We provide new tools for worst-case performance analysis of the gradient (or steepest descent) method of Cauchy for smooth strongly convex functions, and Newton’s method for selfconcordant functions, including the case of inexact search directions. The analysis uses semidefinite programming performance estimation, as pioneered by Drori and Teboulle [Math. Program., 145 (2014), pp. 451–482], and extends recent performance estimation results for the method of Cauchy by the authors [Optim.

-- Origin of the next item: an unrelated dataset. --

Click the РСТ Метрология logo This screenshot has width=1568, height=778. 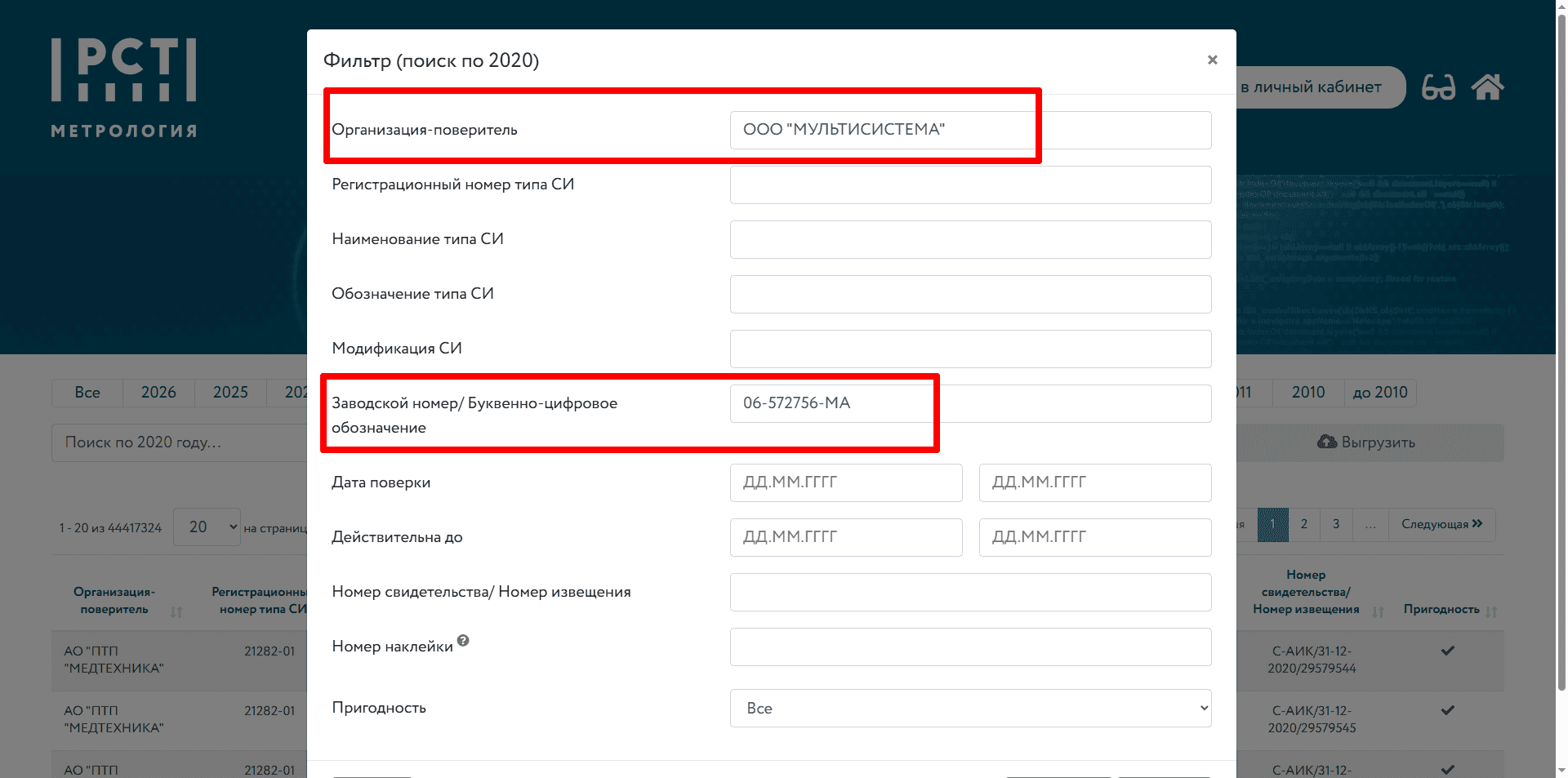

Lett., 11 (2017), pp. 1185–1199]. To illustrate the applicability of the tools, we demonstrate a novel complexity analysis of short step interior point methods using inexact search directions. As an example in this framework, we sketch how to give a rigorous worst-case complexity analysis of a recent interior point method by Abernethy and and Hazan [PMLR, 48 (2016), pp. 2520– 2528].

Suggested Citation

  • De Klerk, Etienne & Glineur, François & Taylor, Adrien B., 2020. "Worst-Case Convergence Analysis of Inexact Gradient and Newton Methods Through Semidefinite Programming Performance Estimation," LIDAM Reprints CORE 3134, Université catholique de Louvain, Center for Operations Research and Econometrics (CORE).
    • Handle: RePEc:cor:louvrp:3134
    DOI: https://doi.org/10.1137/19m1281368
    Note: In : SIAM Journal on Optimization - Vol. 30, no.3, p. 2053-2082 (2020)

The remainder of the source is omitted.